# [CONSEGNE]
**a.** Copia fedelmente il passo del testo su Piranesi che va da "Piranesi in Berlin" fino a "forza immaginativa dell’artista.".
**b.** Prosegui il testo su Piranesi partendo dal punto in cui si ferma.

# [ESTRATTO DEL TESTO]
—————
6 luglio 2012

Piranesi in Berlin


Giovanni Battista Piranesi tra Roma e Berlino

Piranesi: Carceri

Berlin. Sammlung Scharf-Gerstenberg. Surreale Welten 

Giovanni Battista Piranesi si potrebbe definire un flâneur ante litteram. Nelle sue ricognizioni tra le antichità romane sperimentò infatti quel gusto per l'esplorazione e quell'attitudine a cogliere lo spirito della città, attraverso l'incontro sul campo con le testimonianze del passato, che fino ad allora in pochi erano riusciti a far riemergere. Nessuno certo con la passione e il rigore scientifico che Piranesi mostrò nella sua opera. Desiderio di sottrarre i resti dell’antichità all’azione del tempo e straordinaria capacità di ‘fotografare’ lo spazio contribuirono insieme alla creazione di un disegno di altissima genuinità estetica, nel quale il tratto originale e infaticabile dello studioso si fonde con la forza immaginativa dell’artista.
Non pochi pittori e letterati ne subirono il fascino visionario. Il «sublime sogno di Piranesi», come l’intellettuale Horace Walpole efficacemente sintetizzò la dimensione liminale e straordinaria rispetto alla realtà in cui si aggirava il tratto dell’artista italiano, corre lungo le nervature del romanticismo, mostrando scopertamente un’affinità piena con l’umore dello Sturm und Drang e tenendo a battesimo il genere ‘gotico’, nella scrittura e nell’arte. Né è forzato individuare un momento di questo ‘sogno piranesiano’ nelle agitate e fantastiche periferie delle avanguardie espressioniste. Pensiamo alla metropoli tra incubo e rito iniziatico delle tavole di Frans Masereel o alle fioriture mitologiche e demoniache sulle architetture urbane di Heinrich Kley.
A preparare lo sfondo del sogno e a favorire la lunga durata di questo immaginario, può aver contribuito il genere cosiddetto dei capricci, molto diffuso in ambito veneto, che Piranesi ebbe modo di approfondire alla bottega del Tiepolo, un genere nel quale predomina il tema delle rovine associato al senso di angoscia per il trascorrere del tempo, dove si stabilisce un intreccio surreale tra antichità e modernità. Del resto anche certe riflessioni sulla libertà di cui l’espressione artistica è veicolo e la genialità che contraddistingue l’artista e il suo modus operandi, istanze care a Piranesi che andavano affermandosi nel dibattito sull’arte della seconda metà del Settecento, e che si sarebbero sviluppate a pieno nel secolo successivo, si riaffacciano nei movimenti d’avanguardia del Novecento, particolarmente proprio nella tormentata rivolta creativa che alimenta la densa corrente espressionista e i suoi frastagliati arcipelaghi. Si tratta soprattutto di uno slancio al di là del mondo fenomenico, uno sguardo gettato lungo i confini della realtà, quasi a volerne registrare tensioni e incrinature, in grado di raccontare una versione più articolata e meno scontata di quanto ci circonda e ci osserva a sua volta; l’arte espressionista recupera esattamente questo pathos attraverso il quale si tenta di entrare in contatto con la cifra metafisica iscritta in ogni fenomeno.
—————
Righe di origine:
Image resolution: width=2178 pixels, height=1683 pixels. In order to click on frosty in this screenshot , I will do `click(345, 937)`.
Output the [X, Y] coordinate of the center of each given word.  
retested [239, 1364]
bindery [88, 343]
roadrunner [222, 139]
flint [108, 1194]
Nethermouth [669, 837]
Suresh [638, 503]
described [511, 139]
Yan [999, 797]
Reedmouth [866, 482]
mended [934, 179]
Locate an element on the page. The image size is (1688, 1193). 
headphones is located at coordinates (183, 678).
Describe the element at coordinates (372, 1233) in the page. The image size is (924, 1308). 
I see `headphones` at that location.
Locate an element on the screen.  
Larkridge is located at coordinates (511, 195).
—————
# [SOLUZIONI]
**a.**
Piranesi in Berlin


Giovanni Battista Piranesi tra Roma e Berlino

Piranesi: Carceri

Berlin. Sammlung Scharf-Gerstenberg. Surreale Welten 

Giovanni Battista Piranesi si potrebbe definire un flâneur ante litteram. Nelle sue ricognizioni tra le antichità romane sperimentò infatti quel gusto per l'esplorazione e quell'attitudine a cogliere lo spirito della città, attraverso l'incontro sul campo con le testimonianze del passato, che fino ad allora in pochi erano riusciti a far riemergere. Nessuno certo con la passione e il rigore scientifico che Piranesi mostrò nella sua opera. Desiderio di sottrarre i resti dell’antichità all’azione del tempo e straordinaria capacità di ‘fotografare’ lo spazio contribuirono insieme alla creazione di un disegno di altissima genuinità estetica, nel quale il tratto originale e infaticabile dello studioso si fonde con la forza immaginativa dell’artista.

**b.**
A Berlino, presso il Sammlung Scharf-Gerstenberg, è possibile confrontarsi con la creatività di Piranesi e con i mondi fantastici di una serie di pittori, disegnatori, acquarellisti da Goya al Novecento, in un percorso ispirato alle suggestioni surreali che concorrono per vie sotterranee a declinare il linguaggio artistico. Alla luce della nostra premessa e dei temi che abbiamo individuato, quali nuclei essenziali della poetica piranesiana, non stupisce la presenza dell’artista italiano nel contesto della collezione di Berlino, luogo centrale per l'indagine dei moderni ritrattisti dello spirito della metropoli. 
(Di Claudia Ciardi)
Fonte/ Quelle: Wikipedia.de
Die Sammlung Scharf-Gerstenberg ist ein Kunstmuseum im Berliner Ortsteil Charlottenburg. Es zeigt seit Juli 2008 Kunst von der französischen Romantik bis zum Surrealismus. Die Sammlung mit Gemälden, Grafiken und Skulpturen aus dem Besitz der „Stiftung Sammlung Dieter Scharf zur Erinnerung an Otto Gerstenberg“ ist zunächst leihweise für zehn Jahre in den ehemaligen Räumen des Ägyptischen Museums beheimatet und gehört zur Nationalgalerie Berlin.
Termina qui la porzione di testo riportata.